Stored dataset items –
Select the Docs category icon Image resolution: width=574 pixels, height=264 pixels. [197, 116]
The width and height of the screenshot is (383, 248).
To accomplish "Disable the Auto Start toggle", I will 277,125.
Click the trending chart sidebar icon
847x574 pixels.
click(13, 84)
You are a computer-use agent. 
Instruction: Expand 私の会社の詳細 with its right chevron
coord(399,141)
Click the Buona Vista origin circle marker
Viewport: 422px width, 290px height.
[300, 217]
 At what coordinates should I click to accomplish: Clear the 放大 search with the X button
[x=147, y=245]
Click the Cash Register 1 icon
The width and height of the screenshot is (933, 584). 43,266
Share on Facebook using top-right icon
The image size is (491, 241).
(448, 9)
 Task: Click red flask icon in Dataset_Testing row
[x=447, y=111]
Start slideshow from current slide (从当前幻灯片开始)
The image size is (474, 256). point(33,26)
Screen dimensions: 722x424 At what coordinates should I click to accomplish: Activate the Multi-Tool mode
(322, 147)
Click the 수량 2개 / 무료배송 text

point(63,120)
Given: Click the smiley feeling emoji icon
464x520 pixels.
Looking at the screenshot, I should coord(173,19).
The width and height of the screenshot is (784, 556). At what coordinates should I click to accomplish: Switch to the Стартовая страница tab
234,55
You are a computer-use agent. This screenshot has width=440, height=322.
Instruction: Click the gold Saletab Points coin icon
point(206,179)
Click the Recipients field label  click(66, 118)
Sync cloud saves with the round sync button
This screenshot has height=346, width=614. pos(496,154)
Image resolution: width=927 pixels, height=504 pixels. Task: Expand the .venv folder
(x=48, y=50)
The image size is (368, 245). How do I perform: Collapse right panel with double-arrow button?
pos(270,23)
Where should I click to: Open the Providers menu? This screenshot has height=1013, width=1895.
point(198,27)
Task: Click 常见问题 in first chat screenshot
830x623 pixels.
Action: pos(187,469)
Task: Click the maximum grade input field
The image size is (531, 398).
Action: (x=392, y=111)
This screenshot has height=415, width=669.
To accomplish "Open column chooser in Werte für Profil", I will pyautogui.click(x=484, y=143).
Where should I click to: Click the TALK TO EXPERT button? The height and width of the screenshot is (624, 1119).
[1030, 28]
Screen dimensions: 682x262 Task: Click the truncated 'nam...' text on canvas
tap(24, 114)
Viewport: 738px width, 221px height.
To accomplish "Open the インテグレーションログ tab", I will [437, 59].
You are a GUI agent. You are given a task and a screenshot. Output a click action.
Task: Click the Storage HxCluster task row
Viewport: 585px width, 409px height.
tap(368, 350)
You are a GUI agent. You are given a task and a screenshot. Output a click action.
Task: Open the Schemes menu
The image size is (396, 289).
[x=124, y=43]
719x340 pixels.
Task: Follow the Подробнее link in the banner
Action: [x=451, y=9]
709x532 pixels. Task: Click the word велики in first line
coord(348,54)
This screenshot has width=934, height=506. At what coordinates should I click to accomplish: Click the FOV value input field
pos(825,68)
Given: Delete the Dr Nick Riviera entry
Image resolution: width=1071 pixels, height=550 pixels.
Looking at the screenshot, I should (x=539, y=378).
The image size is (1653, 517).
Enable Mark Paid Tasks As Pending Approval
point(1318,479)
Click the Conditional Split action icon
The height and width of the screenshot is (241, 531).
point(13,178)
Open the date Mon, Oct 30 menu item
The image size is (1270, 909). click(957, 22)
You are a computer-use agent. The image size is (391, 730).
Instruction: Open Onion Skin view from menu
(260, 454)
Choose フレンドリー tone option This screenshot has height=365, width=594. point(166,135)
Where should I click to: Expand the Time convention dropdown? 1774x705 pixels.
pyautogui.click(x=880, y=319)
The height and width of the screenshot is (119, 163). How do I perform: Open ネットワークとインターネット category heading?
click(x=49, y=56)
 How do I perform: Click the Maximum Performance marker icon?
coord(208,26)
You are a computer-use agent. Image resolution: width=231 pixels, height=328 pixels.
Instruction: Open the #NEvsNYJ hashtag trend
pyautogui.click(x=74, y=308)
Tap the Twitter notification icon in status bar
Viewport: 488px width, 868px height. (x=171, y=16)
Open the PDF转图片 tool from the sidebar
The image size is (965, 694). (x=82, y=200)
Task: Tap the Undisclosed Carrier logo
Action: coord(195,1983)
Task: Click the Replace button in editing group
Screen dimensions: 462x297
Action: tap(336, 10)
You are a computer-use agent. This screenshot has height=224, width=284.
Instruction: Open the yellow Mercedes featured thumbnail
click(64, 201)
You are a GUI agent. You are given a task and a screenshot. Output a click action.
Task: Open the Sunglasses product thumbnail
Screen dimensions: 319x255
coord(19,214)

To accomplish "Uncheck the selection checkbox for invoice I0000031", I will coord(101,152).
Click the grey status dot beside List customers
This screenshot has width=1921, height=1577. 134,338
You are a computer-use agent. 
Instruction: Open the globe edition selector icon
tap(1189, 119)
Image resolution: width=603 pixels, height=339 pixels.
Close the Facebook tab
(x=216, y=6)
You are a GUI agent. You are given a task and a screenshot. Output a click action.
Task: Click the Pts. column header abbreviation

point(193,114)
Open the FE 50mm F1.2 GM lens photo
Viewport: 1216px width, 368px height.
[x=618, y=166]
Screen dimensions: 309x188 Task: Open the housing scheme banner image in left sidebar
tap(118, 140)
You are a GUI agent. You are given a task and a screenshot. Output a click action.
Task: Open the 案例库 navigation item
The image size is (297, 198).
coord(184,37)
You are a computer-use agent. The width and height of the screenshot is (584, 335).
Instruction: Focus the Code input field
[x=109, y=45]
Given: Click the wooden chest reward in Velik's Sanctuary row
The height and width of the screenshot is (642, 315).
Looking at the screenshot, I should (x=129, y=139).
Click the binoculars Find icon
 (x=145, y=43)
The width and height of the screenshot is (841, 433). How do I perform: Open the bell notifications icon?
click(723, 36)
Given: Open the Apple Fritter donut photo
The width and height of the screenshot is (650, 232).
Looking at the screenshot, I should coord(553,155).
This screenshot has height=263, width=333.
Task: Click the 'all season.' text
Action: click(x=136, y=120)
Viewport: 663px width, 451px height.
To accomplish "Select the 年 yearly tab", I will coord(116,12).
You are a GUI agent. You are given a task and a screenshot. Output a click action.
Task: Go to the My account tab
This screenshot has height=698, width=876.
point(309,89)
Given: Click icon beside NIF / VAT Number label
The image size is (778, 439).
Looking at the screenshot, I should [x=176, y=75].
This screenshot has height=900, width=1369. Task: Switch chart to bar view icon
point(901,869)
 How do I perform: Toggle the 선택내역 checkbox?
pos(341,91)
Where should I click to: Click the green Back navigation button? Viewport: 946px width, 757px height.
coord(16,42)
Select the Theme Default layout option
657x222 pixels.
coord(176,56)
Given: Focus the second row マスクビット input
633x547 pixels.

What the task asks – Which lines in the records contain the word "computer"? Copy each one.

Task result –
You are a computer-use agent. 
You are a computer-use agent. This screenshot has width=440, height=322.
You are a computer-use agent. The image size is (391, 730).
You are a computer-use agent. Image resolution: width=231 pixels, height=328 pixels.
You are a computer-use agent. This screenshot has height=224, width=284.
You are a computer-use agent. 
You are a computer-use agent. The width and height of the screenshot is (584, 335).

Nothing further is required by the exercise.